La Liga Credits Aitor Elizegi’s Board With Half Of The Surplus From Selling Kepa Arrizabalaga
In a world where money rules football, Athletic stand proudly on their values and financial stability. The club is one of only a few in Europe with no debt and recently reported a surplus of €300 million before the Presidential election in December. Athletic are fiscally stronger than any other time in the club’s history, but new President Aitor Elizegi is limited in what he can do with it all.
Due to Spanish Law, Elizegi and his Board had to deposit guarantees at the La Liga offices after winning the election on 27 December. The amount submitted was €19.3 million, meeting the required 15% of the club’s current yearly budget. There are several reasons why this law exists, but simply put it is a means to protect clubs from financial hardships or collapse.
New Presidents must show that they can protect their club’s financial status and are also required to leave the club in an equal or better situation when their run eventually comes to an end. For example, when Elizegi leaves office Athletic must still report €300 million or more in surplus or he and his Board will be held personally responsible for the difference.
The only way to avoid this responsibility is to run as a Presidential candidate coming from the previous Board of Directors, which is what Alberto Uribe-Echevarría did in December when he challenged Elizegi. Had Uribe-Echevarría won he would have had the entire €300 million at his disposal. Elizegi isn’t as fortunate and it’s this exact issue that convinced José Antonio Jainaga not to run in the election after previously announcing that he would step forward.
Athletic’s failure to qualify for Europe for a second straight year has added to the difficulties. Elizegi recently admitted that the club will post a deficit due to a high wage bill that is only sustainable by regularly competing in Europe. With the club needing to improve the contracts of several players, as well as strengthen the squad, there has been growing concern over how the Board would navigate the limitations.
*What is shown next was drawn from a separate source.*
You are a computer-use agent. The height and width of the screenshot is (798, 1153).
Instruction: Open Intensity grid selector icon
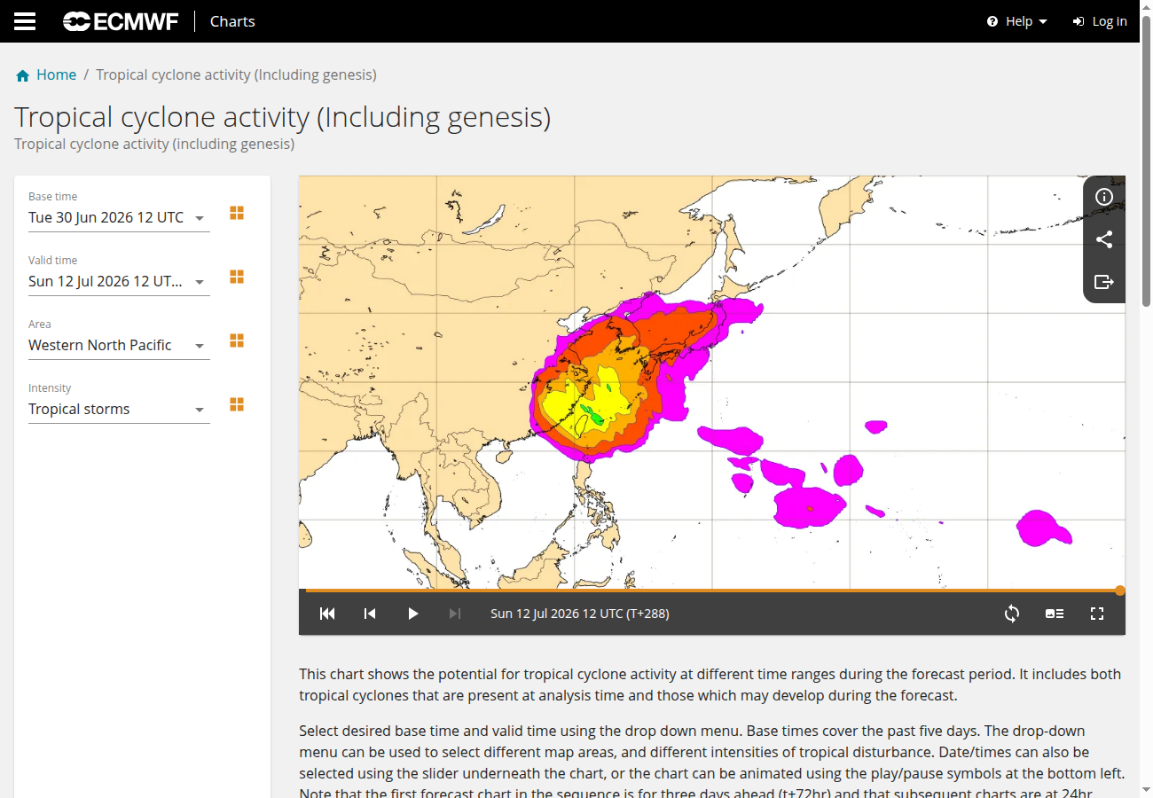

Finally, there has been a stroke of good news for Elizegi and company. After being told that they would be responsible for the finances beginning on the date of the election, La Liga has credited the new Board with half of the surplus from the club’s sale of Kepa Arrizabalaga last summer according to an exclusive report from Javier Ortiz de Lazcano of El Correo.
Before leaving office, former President Josu Urrutia reported a €60 million surplus from the previous season, which would have been a €20 million deficit had Arrizabalaga not paid his €80 million release clause to join Chelsea. Because Aitor Elizegi took over halfway through the season his Board has been credited with half of the surplus meaning they will have an additional €30 million with which to operate.
This summer will be one of the most important ones in recent memory. Athletic are hoping to improve the contracts of Yeray and Unai Nuñez, which would bring wage increases, as well as address the situations of several other players. Strengthening the squad will also be important. The current Board was already expected to have to dip into the club’s €76 million provisional fund this year to balance the books, but having the additional money available certainly helps the situation.
Being credited with half of the Arrizabalaga surplus definitely gives the Board room to breathe, but it doesn’t change the fact that the current financial model can’t continue without the Lions regularly competing in Europe. Aitor Elizegi has stated on many occasions that he aims to introduce several new streams of revenue to improve the club’s income level. Doing so would be a massive success for the new President, though it’s clear that qualifying for Europe next season is absolutely imperative for Athletic Club.